Figure 4. Treatment of Hypermutated Gliomas with PD-1 Blockade.

a, b, Best radiological response (a, measured as the best change in the sum of the products of perpendicular diameters of target lesions), and overall survival (b) of 11 patients with hypermutated and MMR-deficient gliomas who were treated with PD-1 blockade. A cohort of patients with non-hypermutated gliomas who were treated with PD-1 blockade is depicted as control (n = 10, best matches according to diagnosis, primary versus recurrent status, and prior treatments). Two-sided log-rank test. c, Proposed model explaining differential response to PD-1 blockade in MMR-deficient CRCs and gliomas.
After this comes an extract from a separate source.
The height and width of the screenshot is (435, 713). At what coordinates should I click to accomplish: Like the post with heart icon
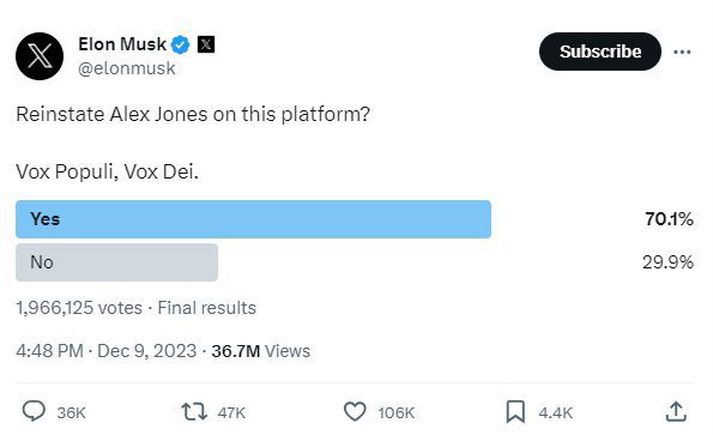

In CRCs (top), MMR deficiency is acquired early in pre-cancerous cells, creating mutations and indels at homopolymer regions. Over time, clonal neoantigens of both types emerge and strong immune infiltrates are seen at diagnosis. Treatment with anti-PD-1 results in expansion of T cells that recognize these clonal neoantigens and substantial antitumour responses. In gliomas (bottom), few mutations are acquired early during tumorigenesis in the majority of tumours. Temozolomide drives the expansion of cells with MMR deficiency and late accumulation of random temozolomide-induced mutations. Ineffective antitumour responses may result from poor neoantigen quality (high burden of missense mutations versus frameshift-producing indels) and high subclonality associated with an immunosuppressive microenvironment. In some tumours, MMR-proficient subclones that have acquired therapy resistance through other pathways can co-exist with MMR-deficient subclones, giving rise to a mixed phenotype.